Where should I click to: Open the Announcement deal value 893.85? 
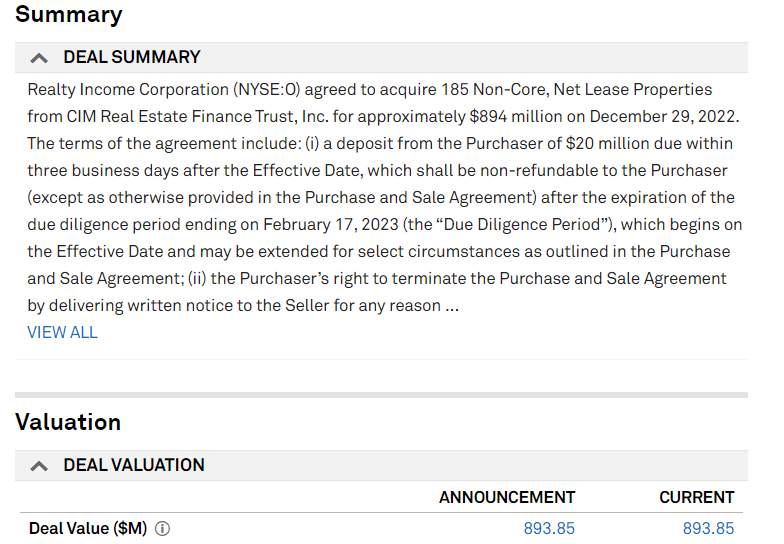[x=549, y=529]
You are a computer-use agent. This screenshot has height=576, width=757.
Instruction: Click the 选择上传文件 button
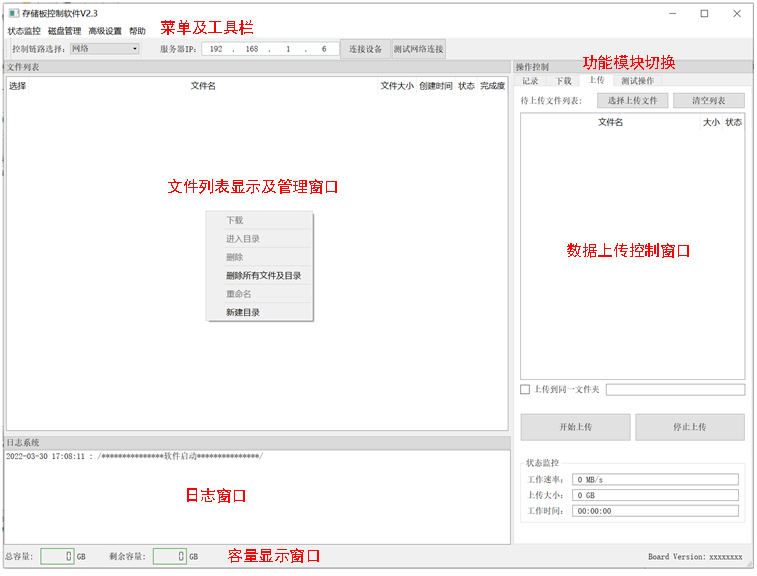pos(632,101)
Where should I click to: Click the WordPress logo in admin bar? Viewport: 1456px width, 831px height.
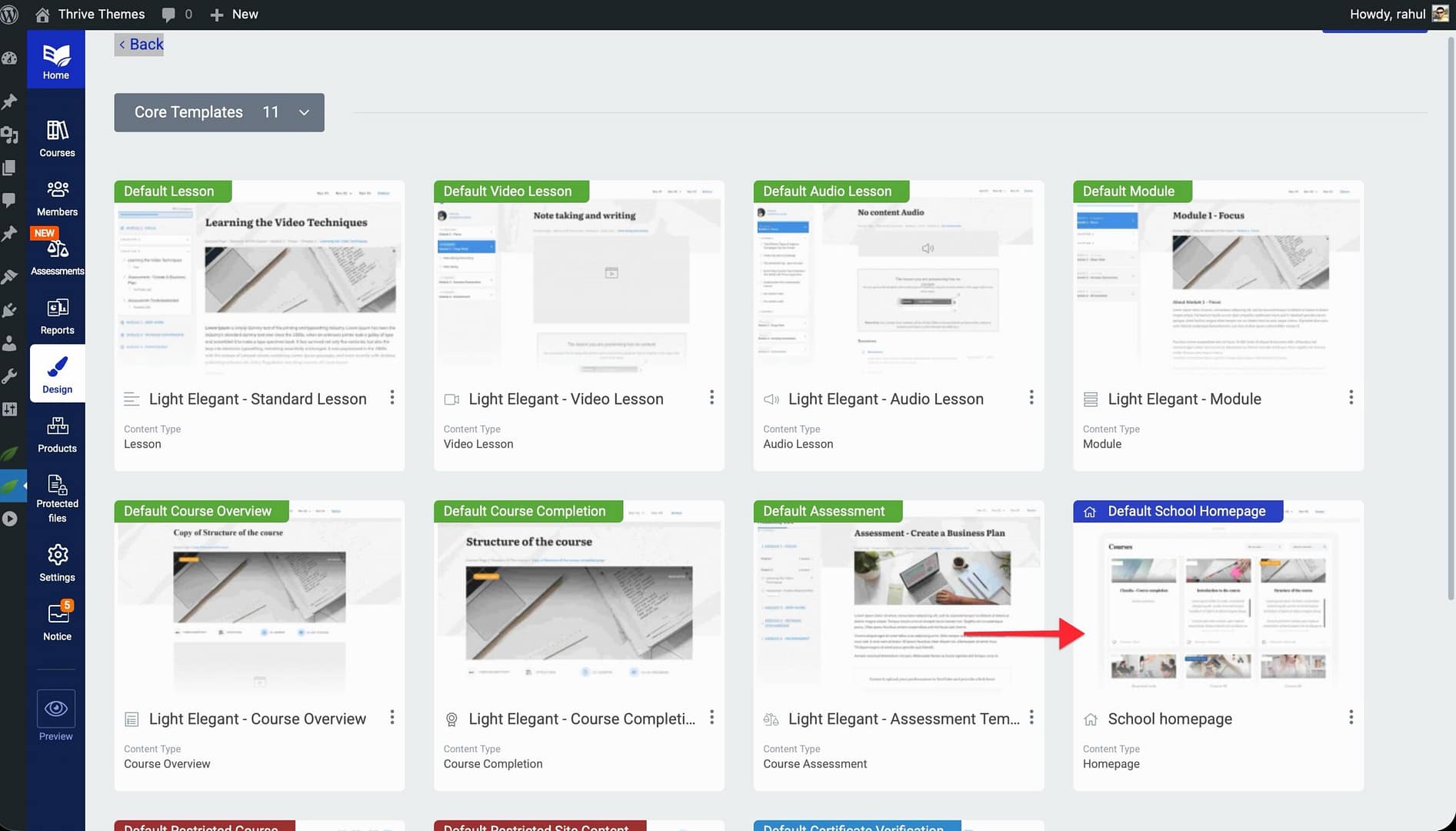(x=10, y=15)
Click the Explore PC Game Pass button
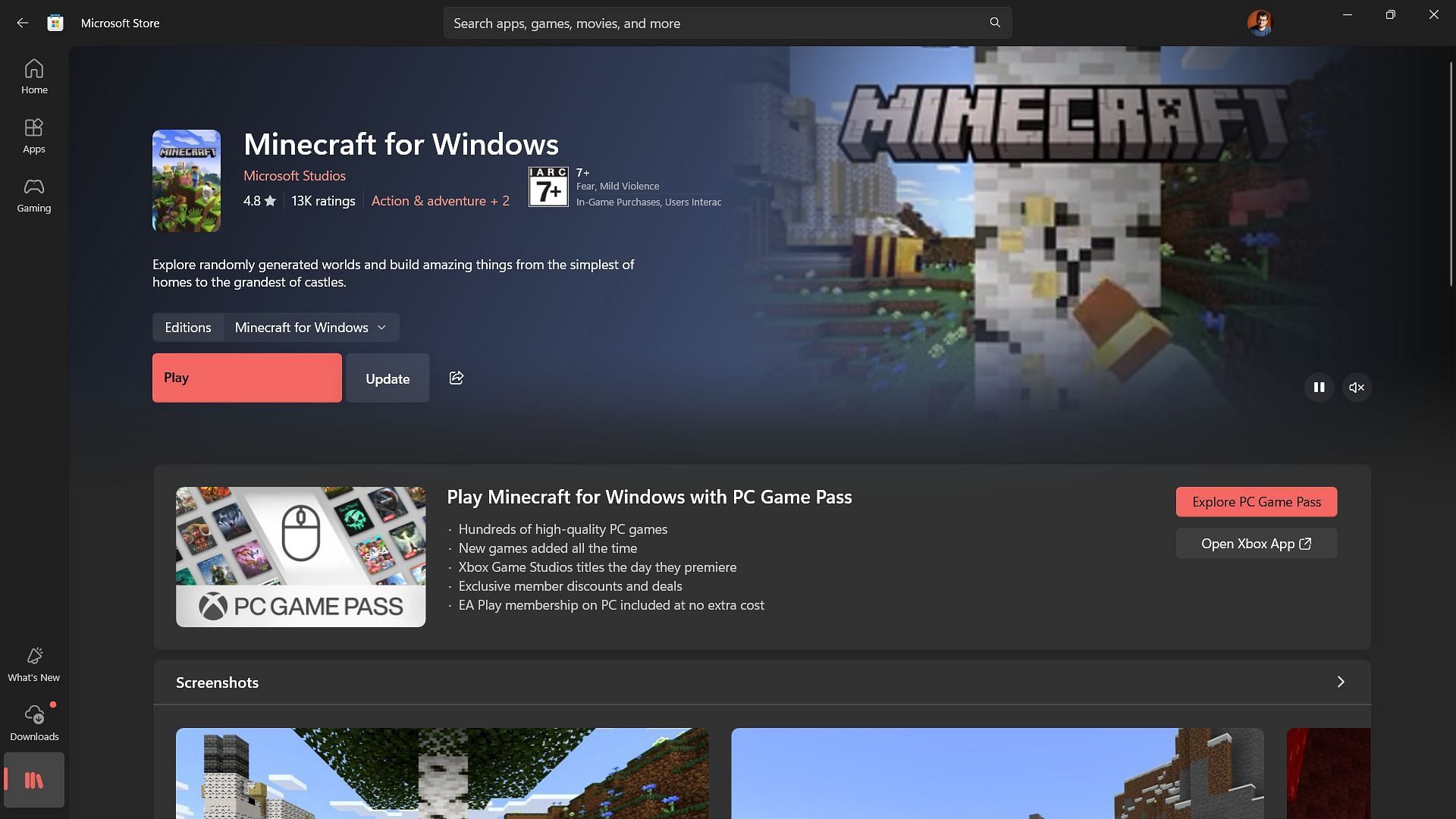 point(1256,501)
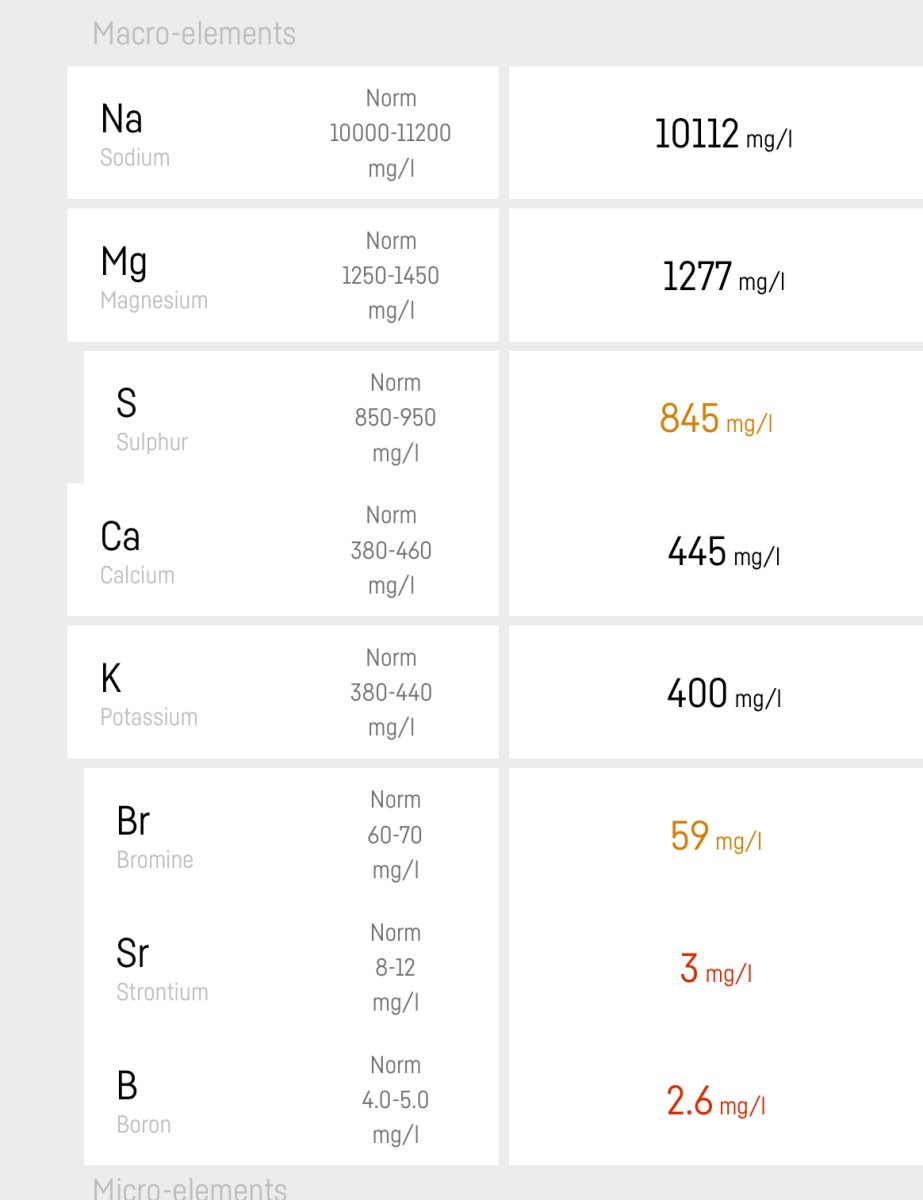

**What you have to do**
Render each line of the entries above as a Markdown table with the columns No. and Text, skipping any blank lines. Leave the pictures out of the answer.

**The result**
| No. | Text |
|---|---|
| 1 | Where should I click to: Open the Announcement deal value 893.85?  |
| 2 | [x=549, y=529] |
| 3 | You are a computer-use agent. This screenshot has height=576, width=757. |
| 4 | Instruction: Click the 选择上传文件 button |
| 5 | pos(632,101) |
| 6 | Where should I click to: Click the WordPress logo in admin bar? Viewport: 1456px width, 831px height. |
| 7 | (x=10, y=15) |
| 8 | Click the Explore PC Game Pass button |
| 9 |  point(1256,501) |